### REQUIREMENT
From the records that follow, copy every line that contains the word "toolbar".

### DATA SECTION
= = = =

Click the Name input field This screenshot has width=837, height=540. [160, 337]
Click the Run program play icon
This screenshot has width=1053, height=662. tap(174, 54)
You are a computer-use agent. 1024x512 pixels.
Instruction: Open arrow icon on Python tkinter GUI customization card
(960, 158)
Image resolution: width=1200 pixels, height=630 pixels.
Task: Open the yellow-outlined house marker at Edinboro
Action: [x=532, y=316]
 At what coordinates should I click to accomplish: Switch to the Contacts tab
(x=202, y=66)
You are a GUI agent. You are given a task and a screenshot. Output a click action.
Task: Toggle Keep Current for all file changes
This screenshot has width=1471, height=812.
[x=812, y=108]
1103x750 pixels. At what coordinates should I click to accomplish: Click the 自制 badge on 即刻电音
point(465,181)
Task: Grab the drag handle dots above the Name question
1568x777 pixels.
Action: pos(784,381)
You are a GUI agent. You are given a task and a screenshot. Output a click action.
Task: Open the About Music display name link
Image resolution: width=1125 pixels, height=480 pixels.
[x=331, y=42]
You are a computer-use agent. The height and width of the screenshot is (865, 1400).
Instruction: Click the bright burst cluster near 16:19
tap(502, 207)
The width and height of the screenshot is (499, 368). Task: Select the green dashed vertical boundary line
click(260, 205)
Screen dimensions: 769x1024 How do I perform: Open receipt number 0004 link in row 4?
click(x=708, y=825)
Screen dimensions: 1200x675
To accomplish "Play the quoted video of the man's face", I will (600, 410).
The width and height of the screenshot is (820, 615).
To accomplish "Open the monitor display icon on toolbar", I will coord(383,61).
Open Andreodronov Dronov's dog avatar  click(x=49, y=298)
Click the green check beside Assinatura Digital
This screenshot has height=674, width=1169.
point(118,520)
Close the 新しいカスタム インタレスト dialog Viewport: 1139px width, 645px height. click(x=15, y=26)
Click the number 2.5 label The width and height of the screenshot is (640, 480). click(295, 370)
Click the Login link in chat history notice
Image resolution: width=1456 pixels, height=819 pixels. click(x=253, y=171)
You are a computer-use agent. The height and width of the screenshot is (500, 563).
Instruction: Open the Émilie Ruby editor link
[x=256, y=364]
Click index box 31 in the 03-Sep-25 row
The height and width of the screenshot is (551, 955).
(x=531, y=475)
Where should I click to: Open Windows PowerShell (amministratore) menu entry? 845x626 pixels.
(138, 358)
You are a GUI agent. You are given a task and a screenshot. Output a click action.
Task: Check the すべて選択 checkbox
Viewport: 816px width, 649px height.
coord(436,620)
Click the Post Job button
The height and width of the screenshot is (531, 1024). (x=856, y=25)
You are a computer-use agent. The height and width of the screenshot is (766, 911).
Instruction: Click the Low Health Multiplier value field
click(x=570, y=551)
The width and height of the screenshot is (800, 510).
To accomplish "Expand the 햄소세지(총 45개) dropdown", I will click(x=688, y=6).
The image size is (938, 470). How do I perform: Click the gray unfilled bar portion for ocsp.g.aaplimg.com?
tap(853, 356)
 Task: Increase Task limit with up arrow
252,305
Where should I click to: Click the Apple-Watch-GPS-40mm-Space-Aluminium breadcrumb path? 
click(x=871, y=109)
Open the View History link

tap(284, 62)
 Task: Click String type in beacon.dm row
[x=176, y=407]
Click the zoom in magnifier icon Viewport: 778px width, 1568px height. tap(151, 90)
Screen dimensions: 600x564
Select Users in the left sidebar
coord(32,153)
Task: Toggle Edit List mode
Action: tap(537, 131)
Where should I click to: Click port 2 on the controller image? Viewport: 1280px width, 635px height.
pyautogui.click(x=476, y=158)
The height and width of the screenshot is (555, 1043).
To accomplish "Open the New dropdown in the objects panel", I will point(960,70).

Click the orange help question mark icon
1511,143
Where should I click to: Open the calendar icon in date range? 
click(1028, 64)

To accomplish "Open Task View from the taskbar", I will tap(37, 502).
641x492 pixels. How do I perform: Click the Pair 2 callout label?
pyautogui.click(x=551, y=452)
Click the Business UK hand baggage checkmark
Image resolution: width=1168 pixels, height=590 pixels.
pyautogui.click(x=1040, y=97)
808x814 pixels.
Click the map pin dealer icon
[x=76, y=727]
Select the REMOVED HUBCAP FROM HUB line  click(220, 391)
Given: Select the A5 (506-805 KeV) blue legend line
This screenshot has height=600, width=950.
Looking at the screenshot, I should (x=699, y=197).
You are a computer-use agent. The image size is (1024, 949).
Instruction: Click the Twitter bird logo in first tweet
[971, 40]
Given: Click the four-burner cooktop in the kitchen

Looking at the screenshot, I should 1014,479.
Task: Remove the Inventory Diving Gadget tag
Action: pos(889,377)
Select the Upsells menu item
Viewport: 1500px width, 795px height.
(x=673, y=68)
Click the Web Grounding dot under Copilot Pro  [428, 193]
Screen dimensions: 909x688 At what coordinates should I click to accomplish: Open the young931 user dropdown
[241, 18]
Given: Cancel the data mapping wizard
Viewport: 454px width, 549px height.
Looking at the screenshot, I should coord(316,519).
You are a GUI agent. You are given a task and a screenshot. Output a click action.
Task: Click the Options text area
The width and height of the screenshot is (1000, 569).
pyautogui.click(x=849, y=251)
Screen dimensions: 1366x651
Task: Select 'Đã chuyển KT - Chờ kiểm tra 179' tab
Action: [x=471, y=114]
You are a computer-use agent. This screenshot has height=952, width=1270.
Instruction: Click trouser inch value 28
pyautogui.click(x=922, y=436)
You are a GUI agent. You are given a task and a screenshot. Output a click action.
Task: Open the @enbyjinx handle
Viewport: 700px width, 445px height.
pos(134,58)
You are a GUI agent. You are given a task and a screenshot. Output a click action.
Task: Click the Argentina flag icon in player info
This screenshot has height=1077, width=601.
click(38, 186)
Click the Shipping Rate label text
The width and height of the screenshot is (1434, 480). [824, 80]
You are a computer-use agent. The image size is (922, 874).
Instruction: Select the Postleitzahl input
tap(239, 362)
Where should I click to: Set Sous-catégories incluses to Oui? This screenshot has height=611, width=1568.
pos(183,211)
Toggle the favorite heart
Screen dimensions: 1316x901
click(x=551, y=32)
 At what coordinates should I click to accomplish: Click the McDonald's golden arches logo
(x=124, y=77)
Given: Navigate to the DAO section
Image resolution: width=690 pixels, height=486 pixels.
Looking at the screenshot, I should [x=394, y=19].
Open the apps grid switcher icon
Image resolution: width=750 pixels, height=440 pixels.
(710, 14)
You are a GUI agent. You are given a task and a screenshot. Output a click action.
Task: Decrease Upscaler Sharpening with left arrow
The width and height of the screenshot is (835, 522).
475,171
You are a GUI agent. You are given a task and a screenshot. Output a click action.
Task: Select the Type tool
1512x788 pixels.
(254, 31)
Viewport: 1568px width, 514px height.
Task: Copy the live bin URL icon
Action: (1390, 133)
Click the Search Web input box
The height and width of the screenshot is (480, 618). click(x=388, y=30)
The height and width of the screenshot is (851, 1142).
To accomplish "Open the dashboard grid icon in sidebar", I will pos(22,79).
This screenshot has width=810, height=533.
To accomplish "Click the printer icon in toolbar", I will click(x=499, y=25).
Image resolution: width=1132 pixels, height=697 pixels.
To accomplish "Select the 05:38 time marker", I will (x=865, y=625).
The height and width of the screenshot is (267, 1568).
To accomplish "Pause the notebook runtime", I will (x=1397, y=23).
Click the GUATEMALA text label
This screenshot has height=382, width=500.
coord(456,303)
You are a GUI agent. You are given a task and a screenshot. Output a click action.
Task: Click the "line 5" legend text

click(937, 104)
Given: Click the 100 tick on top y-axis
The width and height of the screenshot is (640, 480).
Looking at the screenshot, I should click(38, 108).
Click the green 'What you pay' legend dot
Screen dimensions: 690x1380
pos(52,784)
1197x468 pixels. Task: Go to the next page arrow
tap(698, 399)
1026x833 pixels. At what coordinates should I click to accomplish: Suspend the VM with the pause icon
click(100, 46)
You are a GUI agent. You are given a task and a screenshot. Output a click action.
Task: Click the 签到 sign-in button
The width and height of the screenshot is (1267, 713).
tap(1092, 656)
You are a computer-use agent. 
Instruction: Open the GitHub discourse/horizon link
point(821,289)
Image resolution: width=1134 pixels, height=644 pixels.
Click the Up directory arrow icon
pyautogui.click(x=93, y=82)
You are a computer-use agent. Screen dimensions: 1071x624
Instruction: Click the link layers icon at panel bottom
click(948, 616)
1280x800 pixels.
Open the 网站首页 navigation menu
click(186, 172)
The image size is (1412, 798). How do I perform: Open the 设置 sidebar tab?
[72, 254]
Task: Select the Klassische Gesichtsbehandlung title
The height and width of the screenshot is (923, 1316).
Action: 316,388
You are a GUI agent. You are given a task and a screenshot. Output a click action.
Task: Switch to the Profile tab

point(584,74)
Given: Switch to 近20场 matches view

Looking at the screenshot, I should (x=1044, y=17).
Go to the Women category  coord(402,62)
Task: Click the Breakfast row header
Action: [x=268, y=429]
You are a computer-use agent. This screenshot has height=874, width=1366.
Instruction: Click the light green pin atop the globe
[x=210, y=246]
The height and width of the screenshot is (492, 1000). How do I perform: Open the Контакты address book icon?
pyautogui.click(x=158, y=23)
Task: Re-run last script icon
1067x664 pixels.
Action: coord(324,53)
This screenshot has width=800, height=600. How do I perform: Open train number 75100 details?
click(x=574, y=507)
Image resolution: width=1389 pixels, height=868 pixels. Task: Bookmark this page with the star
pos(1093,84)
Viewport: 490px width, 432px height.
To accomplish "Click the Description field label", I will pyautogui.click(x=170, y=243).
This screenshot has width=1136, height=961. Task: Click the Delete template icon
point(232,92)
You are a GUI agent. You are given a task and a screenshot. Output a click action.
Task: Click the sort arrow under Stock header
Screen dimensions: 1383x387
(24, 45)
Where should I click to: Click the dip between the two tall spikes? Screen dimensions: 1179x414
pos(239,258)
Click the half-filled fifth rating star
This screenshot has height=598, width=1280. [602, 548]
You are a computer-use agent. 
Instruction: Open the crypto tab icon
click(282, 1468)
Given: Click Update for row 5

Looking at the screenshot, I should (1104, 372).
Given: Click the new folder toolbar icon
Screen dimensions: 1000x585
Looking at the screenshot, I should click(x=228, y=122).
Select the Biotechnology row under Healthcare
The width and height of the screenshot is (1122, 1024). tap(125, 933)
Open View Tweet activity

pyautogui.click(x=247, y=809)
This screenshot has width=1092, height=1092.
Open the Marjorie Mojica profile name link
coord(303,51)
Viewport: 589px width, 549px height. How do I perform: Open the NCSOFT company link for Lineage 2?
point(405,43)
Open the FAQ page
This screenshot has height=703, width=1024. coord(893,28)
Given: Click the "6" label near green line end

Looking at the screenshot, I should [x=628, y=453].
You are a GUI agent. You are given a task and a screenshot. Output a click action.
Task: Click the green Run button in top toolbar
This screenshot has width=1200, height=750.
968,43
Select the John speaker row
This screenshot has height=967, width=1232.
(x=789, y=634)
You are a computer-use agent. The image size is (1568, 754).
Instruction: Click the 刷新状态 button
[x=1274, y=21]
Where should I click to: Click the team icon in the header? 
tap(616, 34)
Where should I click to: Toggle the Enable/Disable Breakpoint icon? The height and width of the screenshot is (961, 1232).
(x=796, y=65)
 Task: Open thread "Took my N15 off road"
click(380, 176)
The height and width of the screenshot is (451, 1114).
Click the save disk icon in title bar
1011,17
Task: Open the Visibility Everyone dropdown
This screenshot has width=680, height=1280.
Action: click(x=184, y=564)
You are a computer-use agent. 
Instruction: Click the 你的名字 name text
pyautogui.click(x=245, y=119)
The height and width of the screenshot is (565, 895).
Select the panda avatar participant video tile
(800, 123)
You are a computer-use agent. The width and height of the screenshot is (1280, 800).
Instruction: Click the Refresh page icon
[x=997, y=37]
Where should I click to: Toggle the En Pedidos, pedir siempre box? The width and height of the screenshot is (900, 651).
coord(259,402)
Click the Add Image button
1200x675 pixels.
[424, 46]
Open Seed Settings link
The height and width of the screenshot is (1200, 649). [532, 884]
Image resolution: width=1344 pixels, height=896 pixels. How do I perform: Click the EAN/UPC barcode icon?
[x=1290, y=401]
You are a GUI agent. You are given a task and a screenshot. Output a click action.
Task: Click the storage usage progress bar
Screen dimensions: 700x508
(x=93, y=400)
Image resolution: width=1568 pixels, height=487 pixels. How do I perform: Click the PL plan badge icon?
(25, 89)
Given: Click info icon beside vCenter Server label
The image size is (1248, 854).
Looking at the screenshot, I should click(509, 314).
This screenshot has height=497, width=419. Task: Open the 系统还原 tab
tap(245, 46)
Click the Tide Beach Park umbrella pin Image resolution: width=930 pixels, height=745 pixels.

= = = =

### WRITTEN ANSWER
To accomplish "Open the monitor display icon on toolbar", I will coord(383,61).
To accomplish "Click the printer icon in toolbar", I will click(x=499, y=25).
Given: Click the new folder toolbar icon
Task: Click the green Run button in top toolbar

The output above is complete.